- [Texte à lire]:
Syndicalisme et culture ouvrière (texte)

Le texte de l'intervention de Catherine Allemandou

Syndicalisme et culture ouvrière

Deux constats s’imposent lorsqu’on évoque le syndicalisme en France :

• en premier lieu la faiblesse de l’engagement syndical des salariés en France avec un taux de syndicalisation de 8% (dernier chiffre connu en 2008),

• et parallèlement le déploiement de mouvements sociaux dans la période récente, notamment en 1995, 2003, 2009 et 2010, se traduisant par de puissantes manifestations mais n’aboutissant pas à des décisions politiques prenant en compte l’essentiel des revendications exprimées.

On peut dès lors s’interroger sur l’efficacité des syndicats et se poser la question de leur utilité ?

Dans un premier point, j’explorerais les caractéristiques actuelles du syndicalisme français, autour de deux axes :

• La faiblesse du taux de syndicalisation, et

• La division des organisations syndicales se réclamant de courants idéologiques différents, ce qui entraîne des divergences dans les stratégies d’action.


L’objet de ma seconde partie sera de tenter de répondre, à la lumière des éléments développés en amont, à la question de l’utilité des syndicats : en quoi sont-ils ou non utiles et comment faire pour améliorer leur efficacité ?


I. Les caractéristiques actuelles du syndicalisme français


A. La faiblesse numérique des syndicats

Les statistiques publiées par le Ministère du Travail en 2008 indiquent que sur les 8% de syndiqués :

• 5% d’entre eux l’étaient dans le secteur privé

• 15% dans le secteur public.

Au milieu des années 1970, le taux de syndicalisation était de 20 à 25%. Il y a donc eu un net déclin de la syndicalisation.

Ce déclin est-il propre à la France ou l’observe-t-on dans les autres pays européens ?

Les chiffres 2008 de l’observatoire européen des relations industrielles relèvent d’importantes disparités dans le taux de syndicalisation :

• La Belgique et les pays scandinaves ont des taux de syndicalisation supérieurs à 70%

• L’Autriche, le Luxembourg, l’Irlande, l’Italie, Chypre, Malte, la Roumanie et la Slovénie se situent entre 30 et 60%

• L’Allemagne, la Grèce, les Pays Bas, le Portugal, le Royaume-Uni, la Bulgarie, la République Tchèque, la Hongrie se situent entre 20 et 29%

• L’Espagne, la Lettonie, la Pologne et la Slovaquie entre 10 et 19%

• Enfin en dernière position avec un taux inférieur à 10% : la France, l’Estonie et la Lituanie.

- [Jeu de données]:

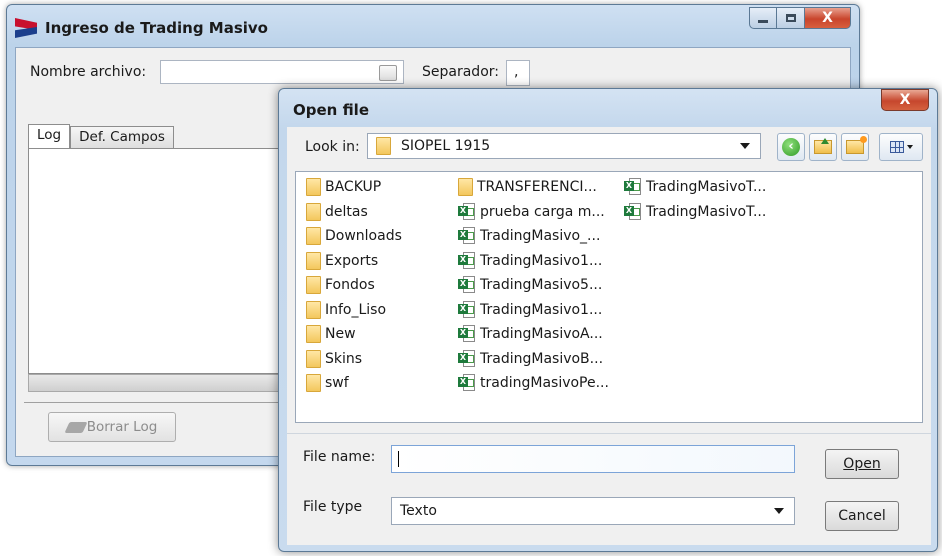 This screenshot has width=942, height=556. What do you see at coordinates (791, 18) in the screenshot?
I see `maximize-button` at bounding box center [791, 18].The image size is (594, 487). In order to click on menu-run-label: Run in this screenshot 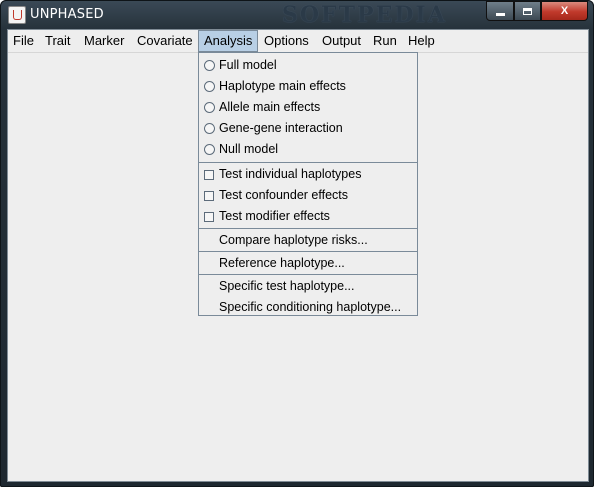, I will do `click(385, 40)`.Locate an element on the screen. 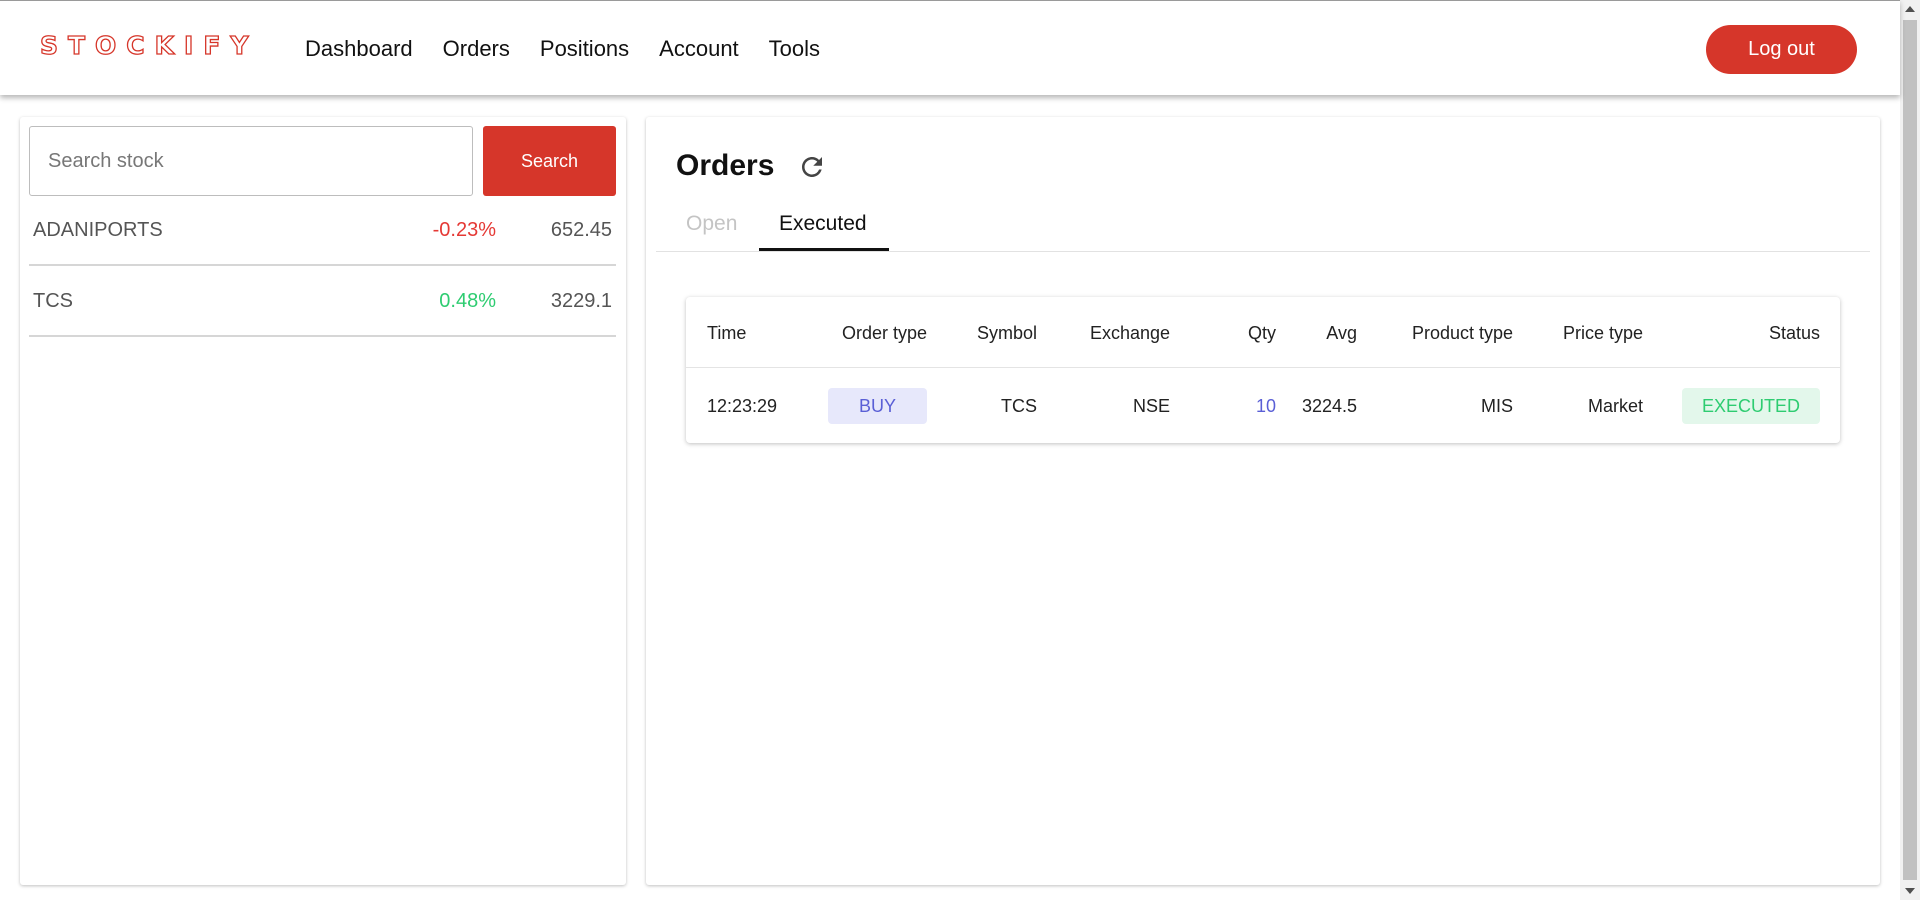 The width and height of the screenshot is (1920, 900). order-avg: 3224.5 is located at coordinates (1329, 406).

- [Travail demandé]:
Recopiez mot pour mot le passage du texte sur le syndicalisme et la culture ouvrière, depuis « On peut dès » jusqu'à « les stratégies d’action. » inclus. Le matériel présenté plus haut constitue un ensemble distinct du texte.

- [Corrigé]:
On peut dès lors s’interroger sur l’efficacité des syndicats et se poser la question de leur utilité ?

Dans un premier point, j’explorerais les caractéristiques actuelles du syndicalisme français, autour de deux axes :

• La faiblesse du taux de syndicalisation, et

• La division des organisations syndicales se réclamant de courants idéologiques différents, ce qui entraîne des divergences dans les stratégies d’action.